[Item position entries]

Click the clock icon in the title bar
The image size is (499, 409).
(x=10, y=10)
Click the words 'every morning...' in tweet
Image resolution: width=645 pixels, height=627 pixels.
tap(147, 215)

◆ SET PROBLEM: Turn every line of the items above into a Markdown table with the columns Number and Entry. Count the rows in order and leave out any blank lines.

◆ RESULT OF THE EXERCISE:
| Number | Entry |
|---|---|
| 1 | Click the clock icon in the title bar |
| 2 | The image size is (499, 409). |
| 3 | (x=10, y=10) |
| 4 | Click the words 'every morning...' in tweet |
| 5 | Image resolution: width=645 pixels, height=627 pixels. |
| 6 | tap(147, 215) |